白椴在夏天来临之前得了一场重感冒,高烧低烧不断,盖了三层棉被躺在床上,鼻炎也跟着严重。白椴他们医院的内科主任说主要原因还是水土不服,给开了三天的病假,连着周末一共是五天,家里来探病的人就没断过。

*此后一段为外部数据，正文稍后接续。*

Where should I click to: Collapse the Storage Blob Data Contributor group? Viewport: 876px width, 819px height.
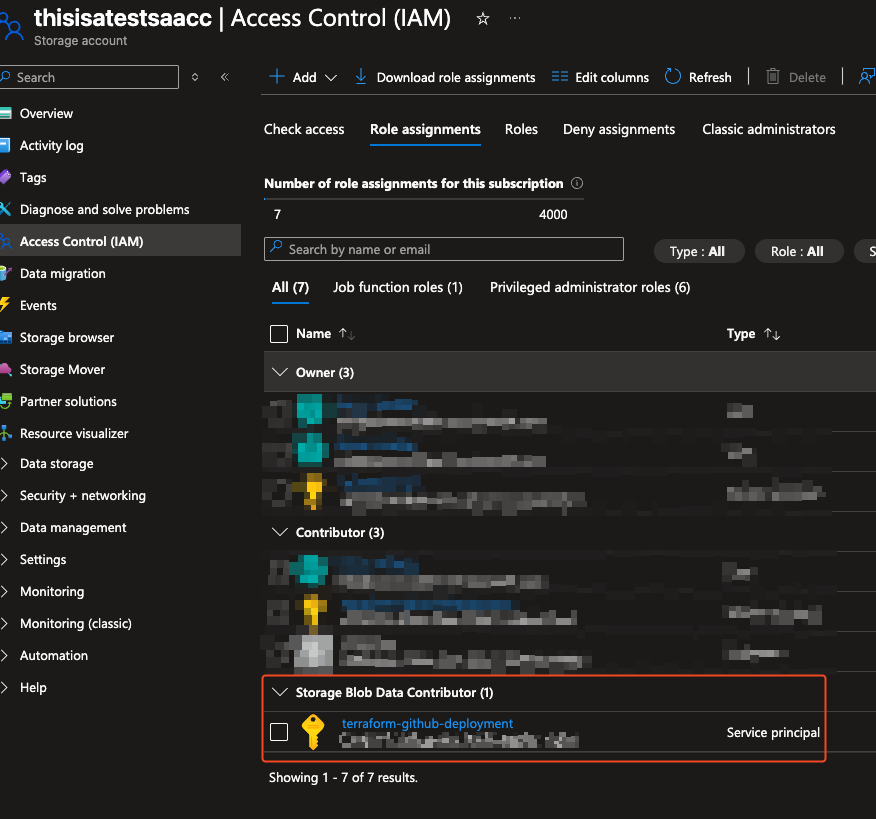click(279, 692)
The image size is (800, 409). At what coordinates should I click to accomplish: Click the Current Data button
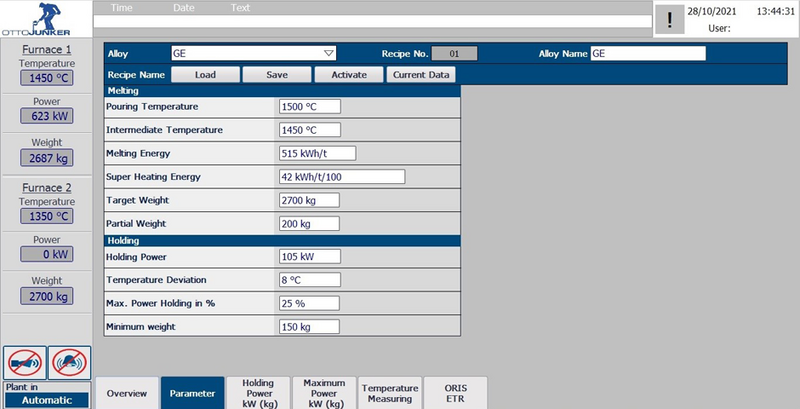(423, 74)
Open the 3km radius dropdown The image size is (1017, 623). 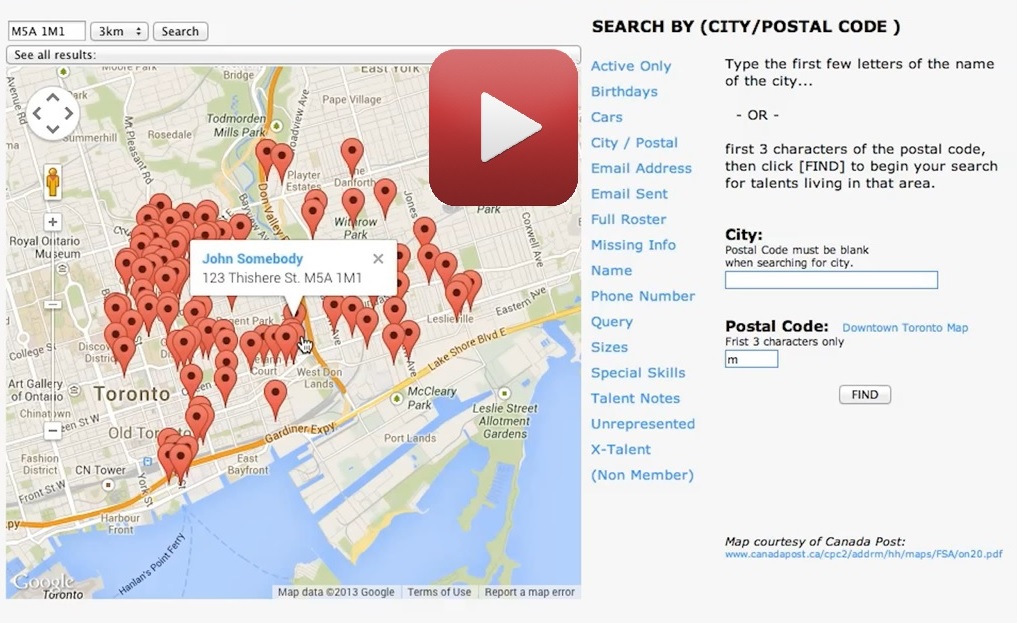[119, 31]
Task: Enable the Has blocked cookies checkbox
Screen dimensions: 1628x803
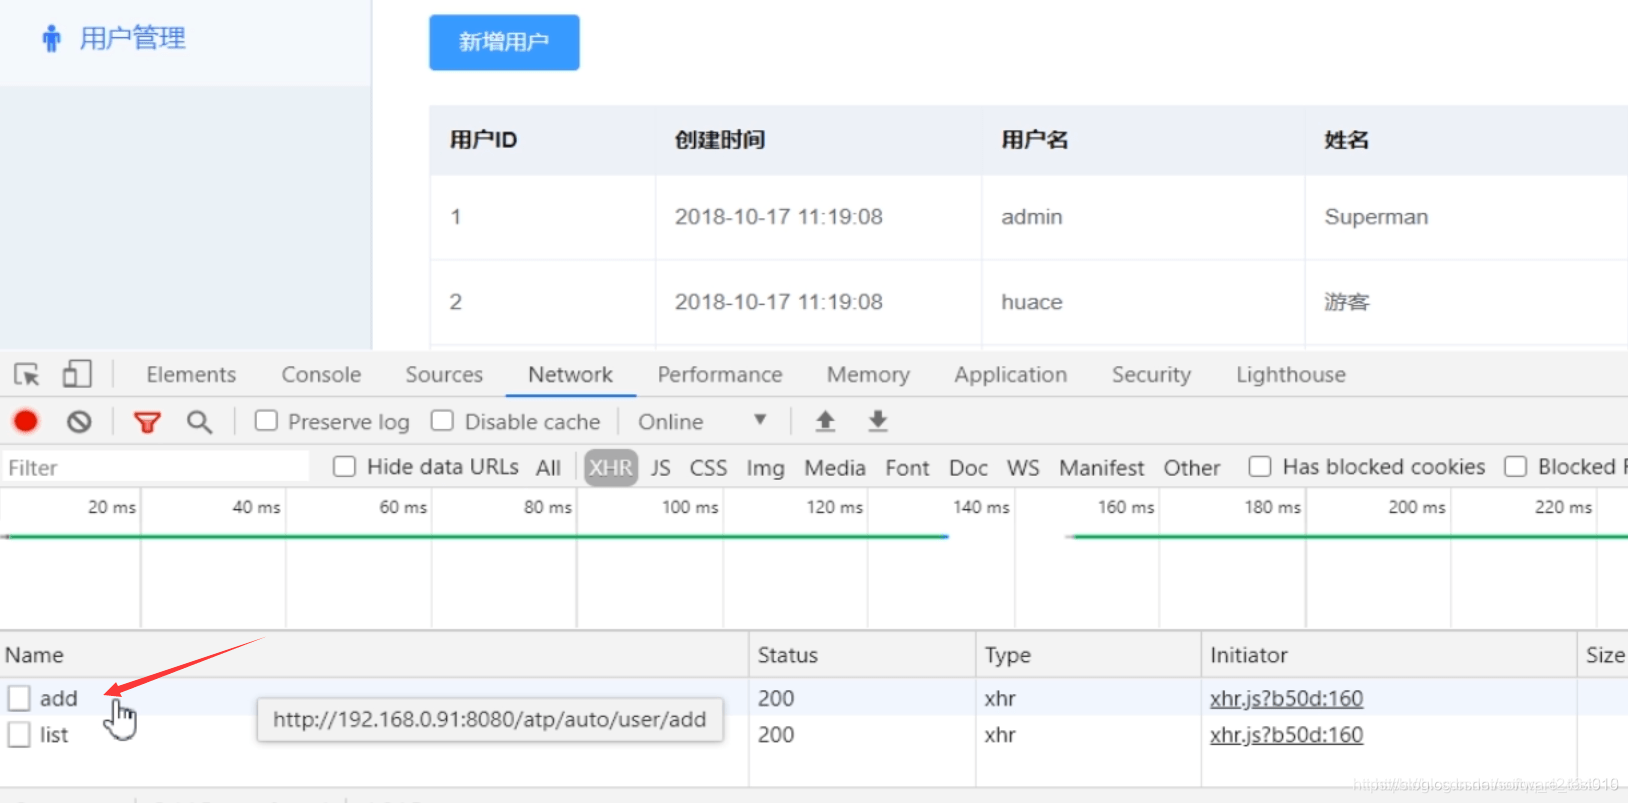Action: [x=1260, y=467]
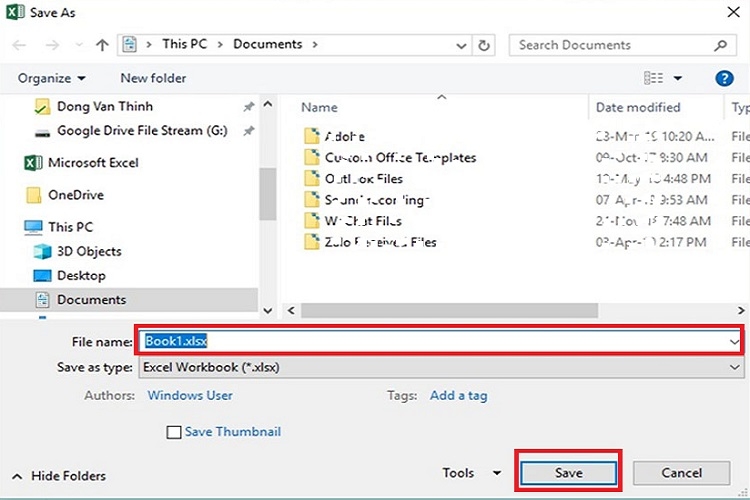The width and height of the screenshot is (750, 500).
Task: Click the Up one level arrow icon
Action: coord(101,45)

刚开始白椴还要翻着白眼儿跟人介绍,说这是我们家房东夏念非先生;到后来自己也没了力气,躺在床上由着他们医院的护士小姐们排队参观我,爱谁谁。
周末的时候步步跑到我家里来玩,我一边接他进门一边随口责备他说我家里躺着老大一个病人呢,你这小兔崽子还挑这个时候过来添乱。
步步晃了晃手里的塑料袋:“我就是听说你们家的人病了,这不给你买生姜来着。”
我拎过来一看果然是一小袋生姜,不由对他刮目相看:“哟,看不出来还挺懂事,谁叫你来的?”
步步边进厨房边答应:“大伯。”
我一愣:“大舅舅?”
“嗯,昨儿晚上回老宅来跟我暗示了半天来着,我一听,不就是想叫我来你这儿看看嘛,说得忒含蓄。”

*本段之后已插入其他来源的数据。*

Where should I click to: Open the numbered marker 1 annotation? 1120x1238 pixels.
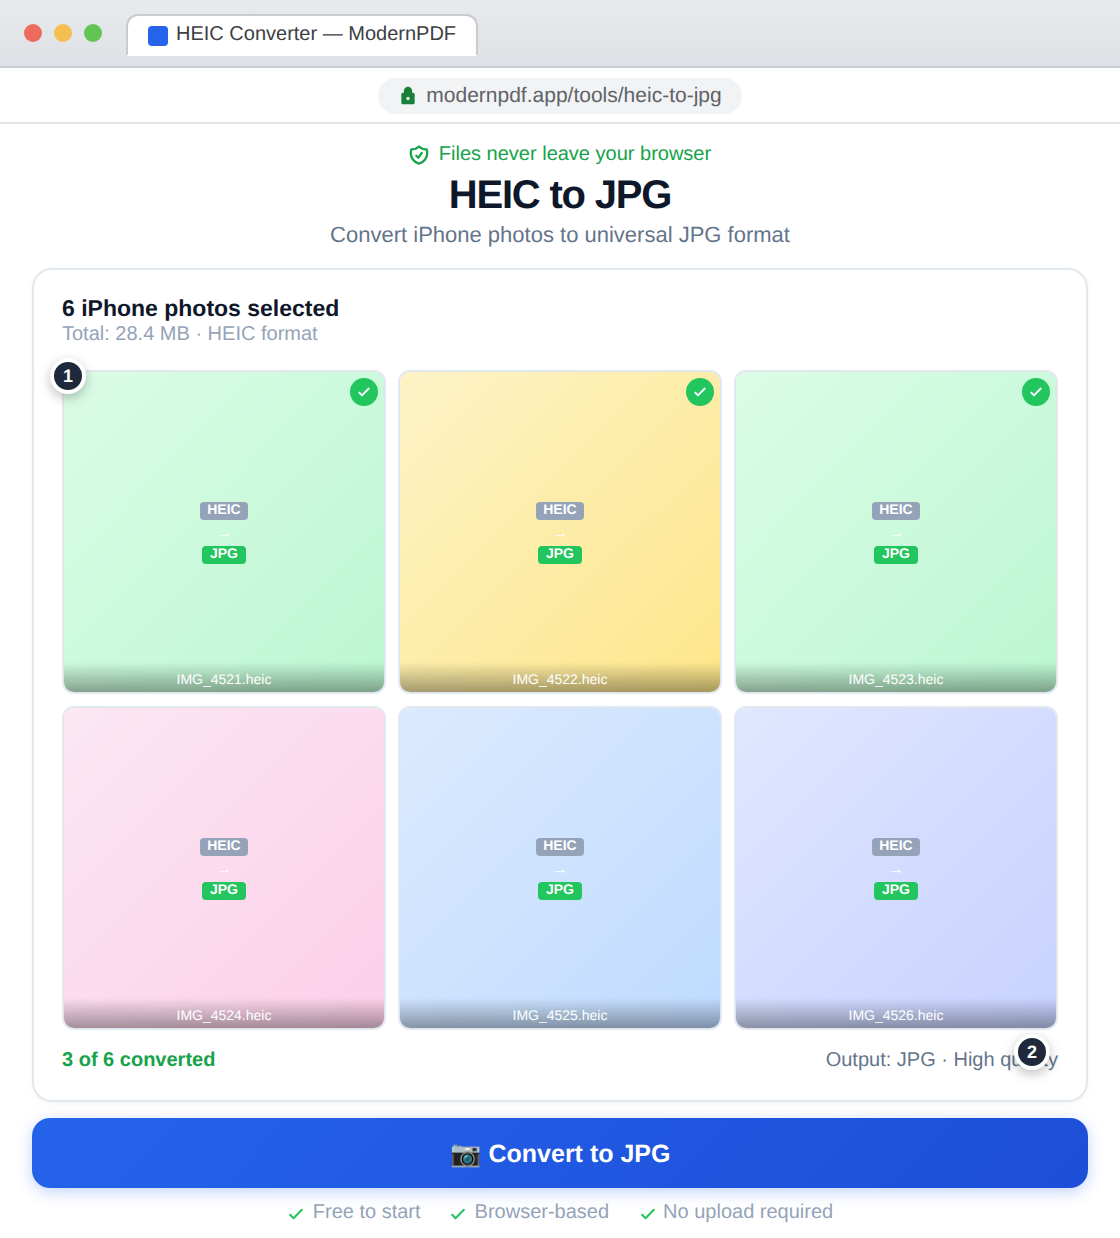pyautogui.click(x=68, y=376)
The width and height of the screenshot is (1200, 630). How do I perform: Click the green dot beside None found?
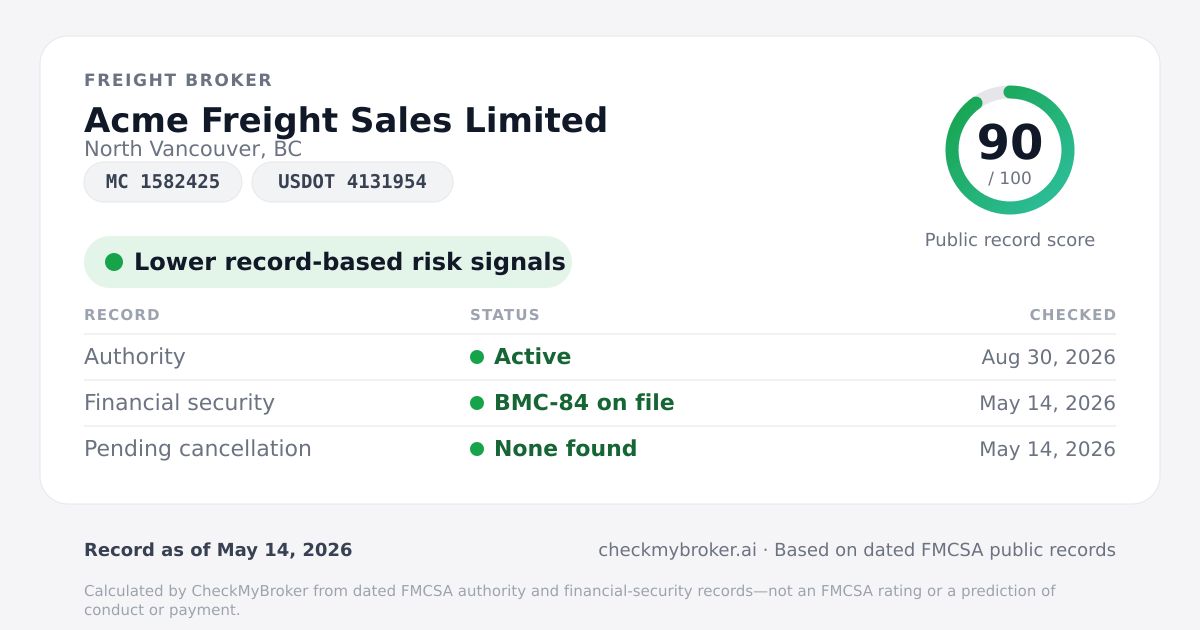pyautogui.click(x=477, y=449)
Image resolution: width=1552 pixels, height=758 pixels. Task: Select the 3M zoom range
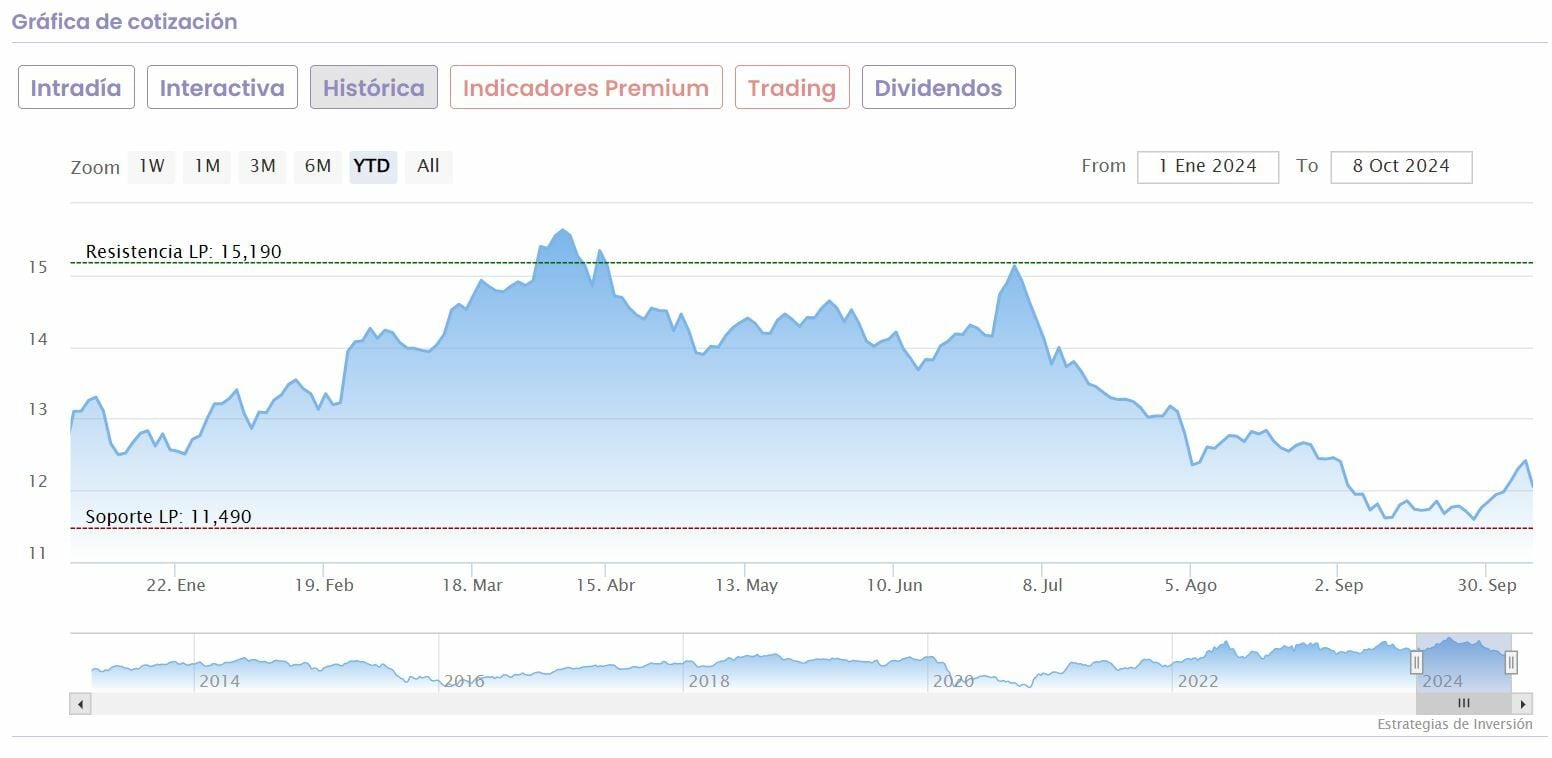[x=263, y=167]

我心下纳闷,也没吭声儿,跟着步步进了厨房。我见他找小煎锅,知道他想弄姜茶,于是也跟着帮忙洗起了生姜,切片儿找茶叶。
步步烧开了水把生姜片儿扔进去,随口叫我:“哥。”
“什么事儿?”我也随口答应他。
“你是同吧?你跟屋里那个谁。”他扭头盯着我,我不由被吓了一大跳:“谁跟你说的,别瞎猜啊我告诉你。”
“得了你别糊弄我,我还不知道。”步步看我一眼,“我就觉得你跟大伯都是,不过大伯我没敢问,就敢问你。”
“你这什么眼神儿啊。”我瞪他一眼,也没回答。
“我还不就是问问,要是没问对你也别往心里去。”他转过身又去忙活,“我就想说,你要真是同也没什么不好,至少我在这事儿上面特看得开。我们学校里也有,我一哥们儿的哥们儿就是,平时在一块儿玩也没觉得怎么样。你要真是,我还能替你瞒着家里。”

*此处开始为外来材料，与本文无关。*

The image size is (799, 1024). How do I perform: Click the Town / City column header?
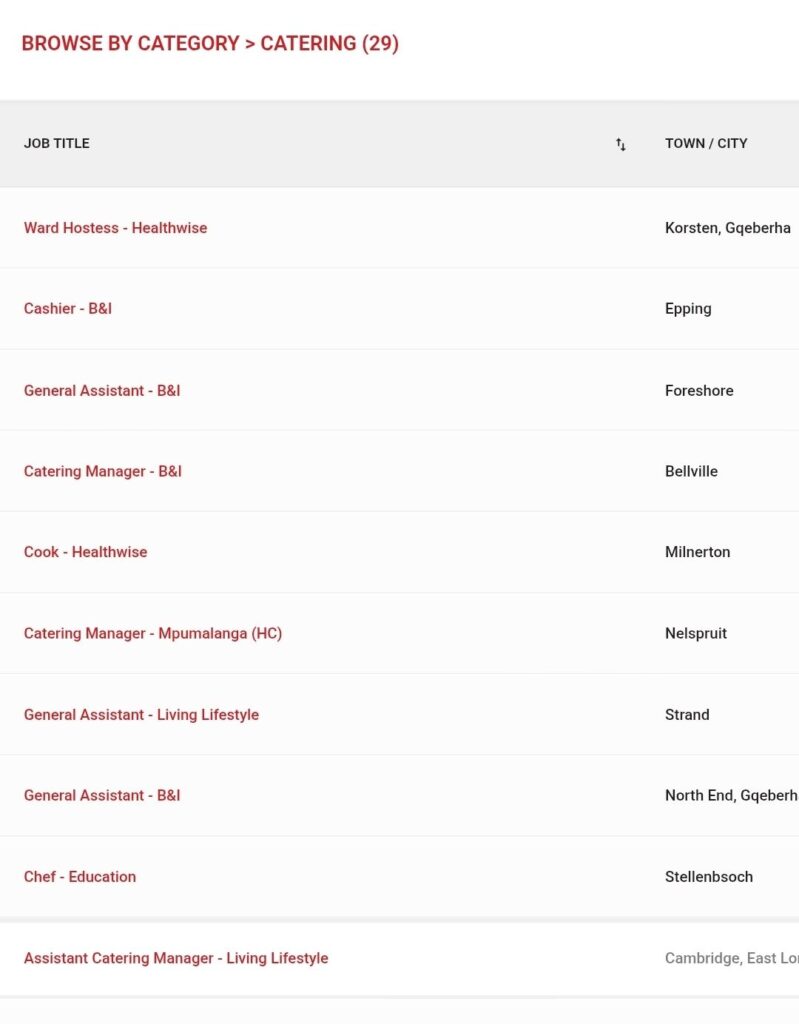click(x=706, y=144)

我不由一笑,伸手过去揉了揉他头发:“你这孩子人小鬼大的。”
“不小啦,今年都十六了。”他挺鬼祟地转过来捅捅我,“诶,一会儿我要去看看你那相好,大伯说长得跟妖精似的。”
我皱眉佯怒:“他也好意思跟你面前说这话。”
“得了,他没吵吵着让你结婚就算是积德了。”步步看我一眼,“你没记得你刚回来那会儿他一天到晚寻思着跟你物色对象。”
我笑了一下,没搭他这茬,想着大舅舅那副死鸭子嘴硬的德行,心里头不由温暖了一下。
小半个小时后步步跟我弄好了姜茶,步步如愿以偿地端着小煎锅上楼去看了白椴。白椴低烧刚退,躺在床上还有点儿神志不清;步步挺好奇地一个劲儿盯着床上看,尴尬得我恨不得把这小孩儿扯下楼去。我赶步步出门儿的时候他带着一脸兴奋劲儿捅我:是挺好看,我要是同我也喜欢他。
“谁他妈要你是。”我笑着骂了他,一脚把这孩子踹出了门。
白椴彻底好起来的时候崖北已经步入了初夏,我跟他带来崖北的行李都不多,换了季就有一大堆物件需要添置。每逢周末我们俩都有空的时候就会一块儿上街扫货,大包小包地搬过来塞满房间。
白椴是个在某一方面特别敏感的人,不想靠着我花钱。有一阵子他坚持要把工资卡交给我,我拿了就直接塞到CD盒里;过了阵儿他又不乐意,说只有人家妻管严才上交工资卡。我哭笑不得,说行行,都依你都依你,你每个月把工资卡交给我,吃我的住我的,然后我每个月给你发零用钱行不?白椴说行,只要你不克扣我。于是我每个月都把白椴工资卡里的钱取出来,变成他的零用钱再交给他。白椴没事儿就靠着床头数钱数得挺开心,脚丫子大张着说诶非子我又存了多少多少私房钱了,你他妈别想欺负我,这会儿我就算是离家出走也养得活自己。我边剔牙边说行啊行,咱家媳妇儿真能干,存私房钱也这么出类拔萃。白椴鼻子里一哼哼,说那当然,也不看看我是谁。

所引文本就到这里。